Provide the number of lines below that include "jean", without any other words.

SUPPLIED DATA section start

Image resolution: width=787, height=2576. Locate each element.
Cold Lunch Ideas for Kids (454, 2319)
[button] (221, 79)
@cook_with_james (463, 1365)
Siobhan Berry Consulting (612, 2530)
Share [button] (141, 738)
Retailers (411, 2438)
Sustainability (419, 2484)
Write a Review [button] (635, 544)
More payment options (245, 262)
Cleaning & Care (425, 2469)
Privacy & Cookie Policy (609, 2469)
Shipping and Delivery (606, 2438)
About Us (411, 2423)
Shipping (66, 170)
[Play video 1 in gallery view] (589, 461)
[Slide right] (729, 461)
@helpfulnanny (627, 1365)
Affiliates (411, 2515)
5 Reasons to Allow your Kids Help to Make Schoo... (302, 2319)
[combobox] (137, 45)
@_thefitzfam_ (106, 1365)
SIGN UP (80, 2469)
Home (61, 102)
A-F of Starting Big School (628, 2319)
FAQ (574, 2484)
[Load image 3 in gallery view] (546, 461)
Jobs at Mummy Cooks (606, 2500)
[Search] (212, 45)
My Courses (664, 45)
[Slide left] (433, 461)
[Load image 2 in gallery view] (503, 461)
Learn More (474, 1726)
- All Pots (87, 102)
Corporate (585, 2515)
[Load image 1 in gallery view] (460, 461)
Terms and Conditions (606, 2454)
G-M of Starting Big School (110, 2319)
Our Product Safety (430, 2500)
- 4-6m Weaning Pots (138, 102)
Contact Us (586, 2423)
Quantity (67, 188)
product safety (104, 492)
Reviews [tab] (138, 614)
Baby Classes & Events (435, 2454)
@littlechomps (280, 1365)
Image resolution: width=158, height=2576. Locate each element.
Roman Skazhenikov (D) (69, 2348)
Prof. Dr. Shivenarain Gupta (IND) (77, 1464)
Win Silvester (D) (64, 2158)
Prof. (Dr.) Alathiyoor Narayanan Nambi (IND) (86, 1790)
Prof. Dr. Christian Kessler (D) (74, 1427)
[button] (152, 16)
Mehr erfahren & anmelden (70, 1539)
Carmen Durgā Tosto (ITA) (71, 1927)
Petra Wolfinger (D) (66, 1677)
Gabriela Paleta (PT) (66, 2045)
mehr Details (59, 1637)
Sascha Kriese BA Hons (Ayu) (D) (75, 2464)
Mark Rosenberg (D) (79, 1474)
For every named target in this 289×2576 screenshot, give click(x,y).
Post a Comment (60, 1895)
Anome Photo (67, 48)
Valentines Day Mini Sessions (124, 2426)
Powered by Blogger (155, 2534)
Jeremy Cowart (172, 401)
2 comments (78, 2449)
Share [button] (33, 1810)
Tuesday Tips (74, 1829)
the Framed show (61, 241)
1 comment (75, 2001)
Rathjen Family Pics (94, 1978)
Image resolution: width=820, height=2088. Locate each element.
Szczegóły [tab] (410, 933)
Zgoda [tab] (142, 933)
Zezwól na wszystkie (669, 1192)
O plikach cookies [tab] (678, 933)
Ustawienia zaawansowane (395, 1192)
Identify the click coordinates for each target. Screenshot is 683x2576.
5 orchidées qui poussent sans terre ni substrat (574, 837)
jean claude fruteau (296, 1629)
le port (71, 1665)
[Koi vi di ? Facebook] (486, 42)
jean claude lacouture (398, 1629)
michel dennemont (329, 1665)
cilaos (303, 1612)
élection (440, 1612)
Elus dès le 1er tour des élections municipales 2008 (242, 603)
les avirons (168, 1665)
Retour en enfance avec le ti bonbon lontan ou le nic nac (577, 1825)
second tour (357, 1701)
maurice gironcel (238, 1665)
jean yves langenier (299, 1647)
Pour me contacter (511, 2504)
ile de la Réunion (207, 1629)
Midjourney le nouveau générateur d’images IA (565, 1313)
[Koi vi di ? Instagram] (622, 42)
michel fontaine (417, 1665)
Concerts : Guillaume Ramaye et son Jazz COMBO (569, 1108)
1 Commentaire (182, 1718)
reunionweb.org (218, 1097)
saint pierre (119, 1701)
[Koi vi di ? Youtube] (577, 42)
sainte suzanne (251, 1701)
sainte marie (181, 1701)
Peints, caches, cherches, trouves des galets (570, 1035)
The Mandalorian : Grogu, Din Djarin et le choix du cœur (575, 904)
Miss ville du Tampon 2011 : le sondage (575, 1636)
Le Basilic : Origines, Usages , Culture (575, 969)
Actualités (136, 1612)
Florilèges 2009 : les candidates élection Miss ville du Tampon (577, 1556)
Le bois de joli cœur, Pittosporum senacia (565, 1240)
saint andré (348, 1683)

SUPPLIED DATA section end

EXERCISE SOLUTION:
3